If NPM (during make) fails to install dependencies because a nasty firewall blocks the git:// protocol, check this solution

Automatic recompilation

If the steps above worked, running make watch will trigger a quick recompilation every time a source file has been modified.

If you are testing in Firefox through make fx-run/web-ext, the extension should also reload automatically. Otherwise, depending on which part of the code you change, you may have to reload the extension in your browser:

  • If your edits affected only the overview interface, just refresh/reopen it.
  • However, if you changed the background script, you have will to reload the extension: find it back in the list of temporary add-ons/extensions and click Reload.
  • If you changed the 'content_script', it seems browser-dependent whether newly opened pages will get the new version. Better reload the extension to be sure.

Code Anatomy

WebExtension parts

To comply with the anatomy of a WebExtension, it consists of three main parts (found in extension/ after compilation):

  • background.js always runs, in an 'empty invisible tab', listening for messages and events.
  • content_script.js is loaded into every web page that is visited. It is invisible from that web page's own scripts, and can talk to the background script.
  • overview/overview.html, with the resources in that folder, provides the main user interface.

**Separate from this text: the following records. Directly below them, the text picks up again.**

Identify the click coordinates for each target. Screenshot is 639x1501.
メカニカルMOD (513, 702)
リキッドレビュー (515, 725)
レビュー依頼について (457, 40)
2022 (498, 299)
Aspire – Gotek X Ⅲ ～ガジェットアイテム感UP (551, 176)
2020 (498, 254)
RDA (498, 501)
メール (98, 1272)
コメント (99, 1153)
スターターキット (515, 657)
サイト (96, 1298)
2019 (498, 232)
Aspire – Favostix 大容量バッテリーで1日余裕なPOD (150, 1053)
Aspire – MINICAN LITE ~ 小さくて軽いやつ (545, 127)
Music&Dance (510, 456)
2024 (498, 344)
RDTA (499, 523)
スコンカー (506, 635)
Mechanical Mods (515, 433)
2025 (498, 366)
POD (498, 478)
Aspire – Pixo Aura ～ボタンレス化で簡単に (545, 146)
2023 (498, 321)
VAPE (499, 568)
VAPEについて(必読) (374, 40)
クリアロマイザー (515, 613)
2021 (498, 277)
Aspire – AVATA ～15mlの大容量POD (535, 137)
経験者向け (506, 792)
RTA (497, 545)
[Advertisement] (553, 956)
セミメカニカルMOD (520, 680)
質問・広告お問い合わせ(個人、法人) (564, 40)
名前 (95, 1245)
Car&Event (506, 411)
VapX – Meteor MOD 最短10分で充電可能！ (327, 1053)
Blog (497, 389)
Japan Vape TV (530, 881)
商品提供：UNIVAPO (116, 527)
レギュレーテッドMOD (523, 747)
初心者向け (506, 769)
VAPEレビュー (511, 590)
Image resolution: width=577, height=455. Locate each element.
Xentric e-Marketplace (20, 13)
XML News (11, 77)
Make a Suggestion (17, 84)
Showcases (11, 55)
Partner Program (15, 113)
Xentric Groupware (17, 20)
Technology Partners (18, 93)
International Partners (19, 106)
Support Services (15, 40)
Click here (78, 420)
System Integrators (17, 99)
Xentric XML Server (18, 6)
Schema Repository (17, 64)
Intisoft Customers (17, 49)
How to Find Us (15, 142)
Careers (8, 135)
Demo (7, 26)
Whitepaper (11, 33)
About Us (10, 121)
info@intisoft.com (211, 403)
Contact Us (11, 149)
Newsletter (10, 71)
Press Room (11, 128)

The parts communicate in two ways:

  • Messaging through browser.sendMessage, usually done implicitly by using a remote procedure call (util/webextensionRPC.js).
  • Through the in-browser PouchDB database, they get to see the same data, and can react to changes made by other parts.

Besides these parts, browser-polyfill.js provides the promise-based browser API, that simply wraps Chromium/Chrome's callback-based chrome API, in order to make the same code run in different browsers (and to structure the callback mess).

Source organisation

To keep things modular, the source code in src/ is not split in exactly those the three parts of the extension, but is rather grouped by functionality. Some folders may end up being factored out into separate repos later on, or at some point perhaps even into separate but interacting browser extensions.

src/activity-logger/: activity logger

This logs every page visit in PouchDB. Soon it should also watch for user interactions, for example to remember which parts of a page you have read.

Currently, for every visit, a new page object is created in the database, to represent the visited page itself. This object should soon be deduplicated when the same page is visited multiple times. After creating a new page object, the next module is triggered to start analysing the page.

src/page-analysis: page analysis

This extracts and stores information about the page in a given tab, such as:

  • The plain text of the page, mainly for the full-text search index.
  • Metadata, such as its author, publication date, etcetera.
  • A screenshot for visual recognition.

src/overview/: overview

The overview is the user interface that opens in a tab of its own. It is built with React and Redux, which create a somewhat complex but nicely organised application structure.

See src/overview/Readme.md for more details.

src/search: document search

Functions for finding relevant knowledge in the user's memory. Currently provides a simple full-text keyword search through visited pages using pouchdb-quick-search. This can be improved in many ways, because we are searching through a person's memory, not just some arbitrary document collection. For example, we can use created assocations and browsing paths to better understand what one is looking for.

src/dev/: development tools

Tools to help during development. They are not used in production builds.

src/util/: utilities

Contains small generic things, stuff that is not project-specific. Things that could perhaps be packaged and published as an NPM module some day.

...: other stuff

The build process is a Makefile, that runs some npm commands specified in package.json, which in turn start the corresponding tasks in gulpfile.babel.js (transpiled by settings in .babelrc). All lurking there so you only have to type make to get things running.